-- START TASK INPUT --

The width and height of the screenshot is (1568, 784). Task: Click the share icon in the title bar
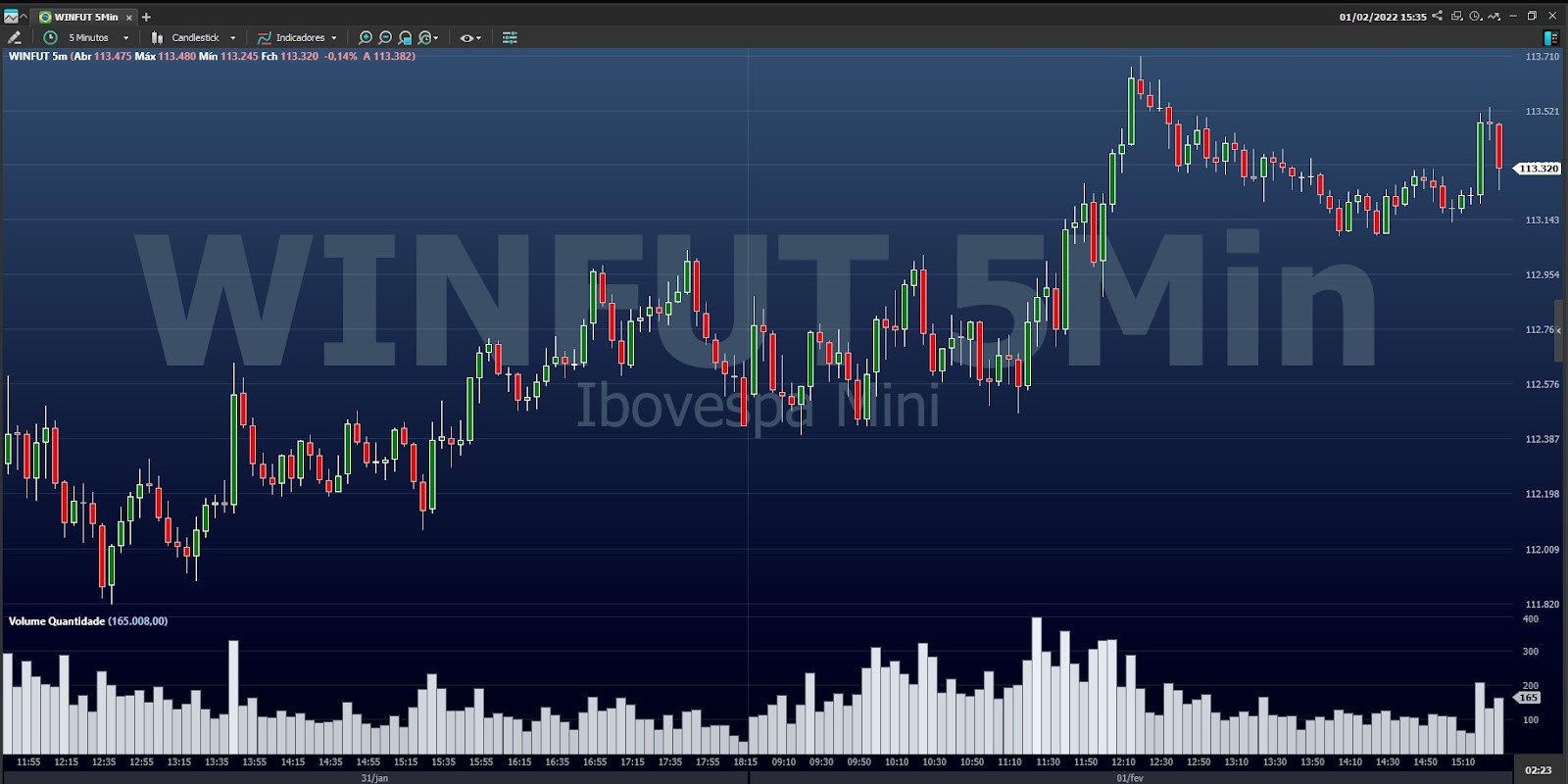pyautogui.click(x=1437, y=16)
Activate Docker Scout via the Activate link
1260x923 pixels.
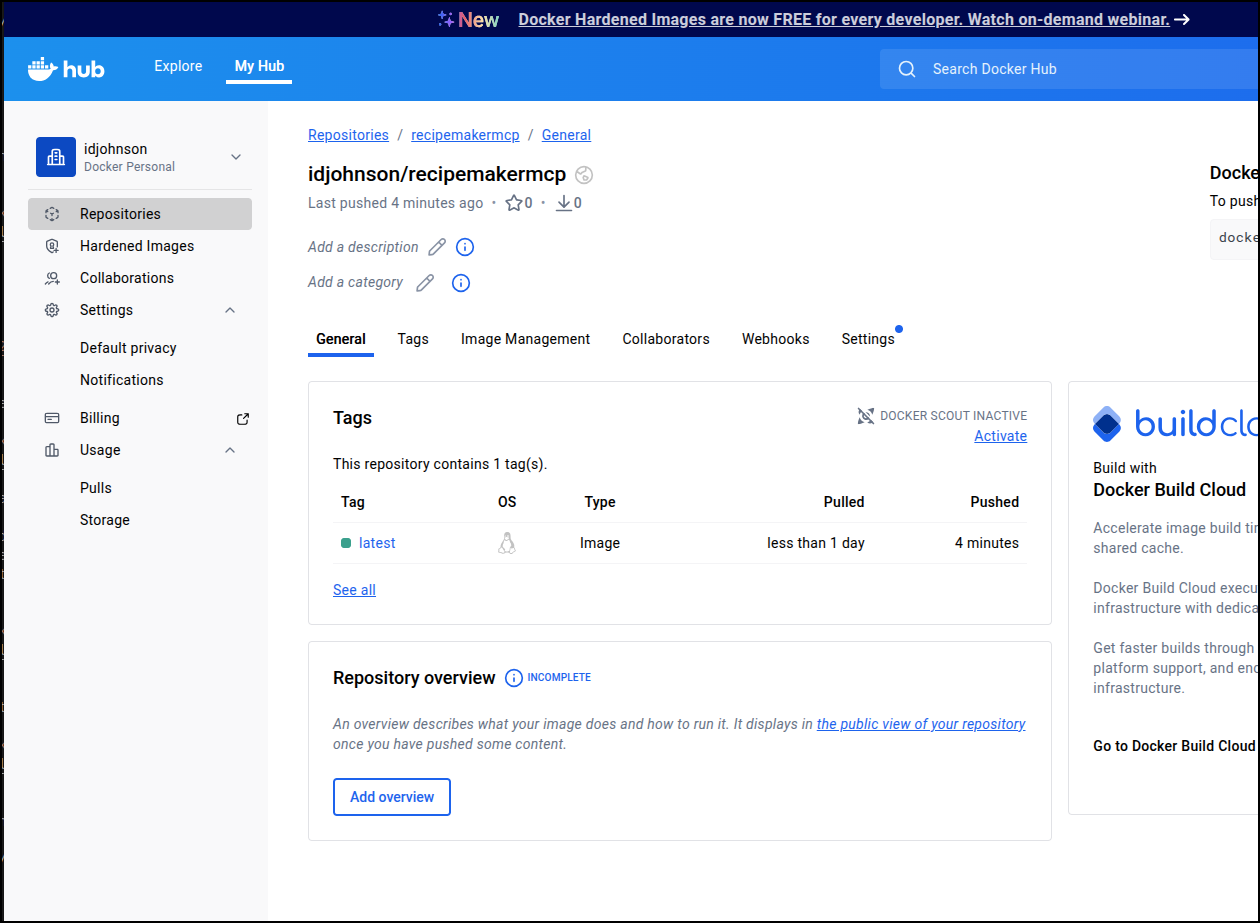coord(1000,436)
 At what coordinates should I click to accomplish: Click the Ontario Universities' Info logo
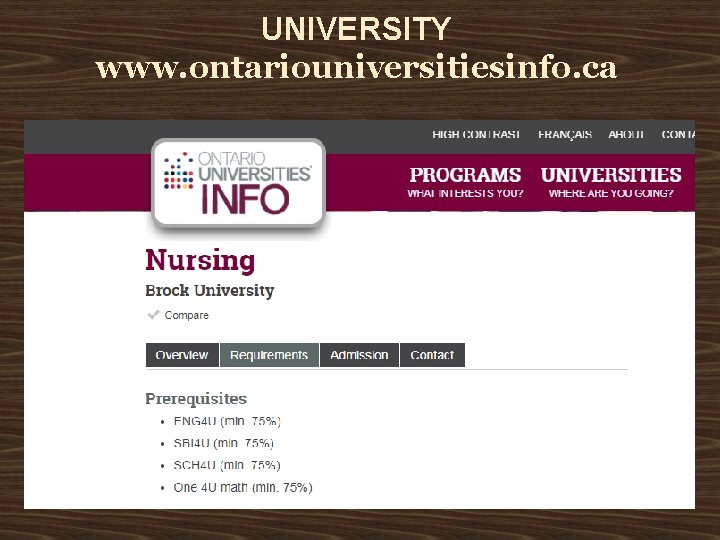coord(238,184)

-- END TASK INPUT --

AIM OF THE EXERCISE: Rewrite the data above with "title bar" replaced by "header bar", keeping everything else the same and omitting the pictures.

FINISHED EXERCISE:
The width and height of the screenshot is (1568, 784). Task: Click the share icon in the header bar
pyautogui.click(x=1437, y=16)
Activate Docker Scout via the Activate link
1260x923 pixels.
coord(1000,436)
 At what coordinates should I click to accomplish: Click the Ontario Universities' Info logo
coord(238,184)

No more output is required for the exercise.